Once you have read the entries below, write them all out again exactly.

:::::

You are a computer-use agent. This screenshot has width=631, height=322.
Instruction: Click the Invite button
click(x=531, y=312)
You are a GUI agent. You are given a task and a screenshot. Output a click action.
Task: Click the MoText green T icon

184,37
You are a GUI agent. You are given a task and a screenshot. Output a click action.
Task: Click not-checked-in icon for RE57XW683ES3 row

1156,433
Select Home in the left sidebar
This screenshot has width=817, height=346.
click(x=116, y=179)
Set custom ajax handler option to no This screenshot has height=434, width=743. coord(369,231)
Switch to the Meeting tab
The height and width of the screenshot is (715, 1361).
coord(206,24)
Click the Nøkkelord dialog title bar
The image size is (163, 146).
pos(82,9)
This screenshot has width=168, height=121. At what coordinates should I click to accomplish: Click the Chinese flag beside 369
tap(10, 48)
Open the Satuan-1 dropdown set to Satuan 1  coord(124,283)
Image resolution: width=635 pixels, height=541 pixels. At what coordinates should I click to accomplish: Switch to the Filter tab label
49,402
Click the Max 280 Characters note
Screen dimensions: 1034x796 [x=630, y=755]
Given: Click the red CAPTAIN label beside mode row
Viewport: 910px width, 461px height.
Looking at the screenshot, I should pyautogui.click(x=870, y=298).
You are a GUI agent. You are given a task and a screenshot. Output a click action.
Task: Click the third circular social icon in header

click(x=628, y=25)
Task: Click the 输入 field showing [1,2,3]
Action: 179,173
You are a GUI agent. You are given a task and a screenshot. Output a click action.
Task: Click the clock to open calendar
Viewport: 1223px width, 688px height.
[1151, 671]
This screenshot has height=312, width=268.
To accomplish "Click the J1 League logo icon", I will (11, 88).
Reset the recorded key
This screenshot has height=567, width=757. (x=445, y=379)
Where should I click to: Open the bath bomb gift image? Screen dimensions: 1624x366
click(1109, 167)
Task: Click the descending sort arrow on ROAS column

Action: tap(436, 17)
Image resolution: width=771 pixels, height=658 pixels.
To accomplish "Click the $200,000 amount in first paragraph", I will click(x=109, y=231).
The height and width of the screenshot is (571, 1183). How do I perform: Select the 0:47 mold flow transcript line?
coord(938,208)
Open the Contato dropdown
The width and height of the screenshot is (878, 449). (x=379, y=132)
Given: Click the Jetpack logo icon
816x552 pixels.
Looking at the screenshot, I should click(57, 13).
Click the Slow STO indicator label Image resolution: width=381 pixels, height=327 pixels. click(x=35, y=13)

:::::

● **Written answer**:
You are a computer-use agent. This screenshot has width=631, height=322.
Instruction: Click the Invite button
click(x=531, y=312)
You are a GUI agent. You are given a task and a screenshot. Output a click action.
Task: Click the MoText green T icon

184,37
You are a GUI agent. You are given a task and a screenshot. Output a click action.
Task: Click not-checked-in icon for RE57XW683ES3 row

1156,433
Select Home in the left sidebar
This screenshot has width=817, height=346.
click(x=116, y=179)
Set custom ajax handler option to no This screenshot has height=434, width=743. coord(369,231)
Switch to the Meeting tab
The height and width of the screenshot is (715, 1361).
coord(206,24)
Click the Nøkkelord dialog title bar
The image size is (163, 146).
pos(82,9)
This screenshot has width=168, height=121. At what coordinates should I click to accomplish: Click the Chinese flag beside 369
tap(10, 48)
Open the Satuan-1 dropdown set to Satuan 1  coord(124,283)
Image resolution: width=635 pixels, height=541 pixels. At what coordinates should I click to accomplish: Switch to the Filter tab label
49,402
Click the Max 280 Characters note
Screen dimensions: 1034x796 [x=630, y=755]
Given: Click the red CAPTAIN label beside mode row
Viewport: 910px width, 461px height.
Looking at the screenshot, I should pyautogui.click(x=870, y=298).
You are a GUI agent. You are given a task and a screenshot. Output a click action.
Task: Click the third circular social icon in header

click(x=628, y=25)
Task: Click the 输入 field showing [1,2,3]
Action: 179,173
You are a GUI agent. You are given a task and a screenshot. Output a click action.
Task: Click the clock to open calendar
Viewport: 1223px width, 688px height.
[1151, 671]
This screenshot has height=312, width=268.
To accomplish "Click the J1 League logo icon", I will (11, 88).
Reset the recorded key
This screenshot has height=567, width=757. (x=445, y=379)
Where should I click to: Open the bath bomb gift image? Screen dimensions: 1624x366
click(1109, 167)
Task: Click the descending sort arrow on ROAS column

Action: tap(436, 17)
Image resolution: width=771 pixels, height=658 pixels.
To accomplish "Click the $200,000 amount in first paragraph", I will click(x=109, y=231).
The height and width of the screenshot is (571, 1183). How do I perform: Select the 0:47 mold flow transcript line?
coord(938,208)
Open the Contato dropdown
The width and height of the screenshot is (878, 449). (x=379, y=132)
Given: Click the Jetpack logo icon
816x552 pixels.
Looking at the screenshot, I should click(57, 13).
Click the Slow STO indicator label Image resolution: width=381 pixels, height=327 pixels. click(x=35, y=13)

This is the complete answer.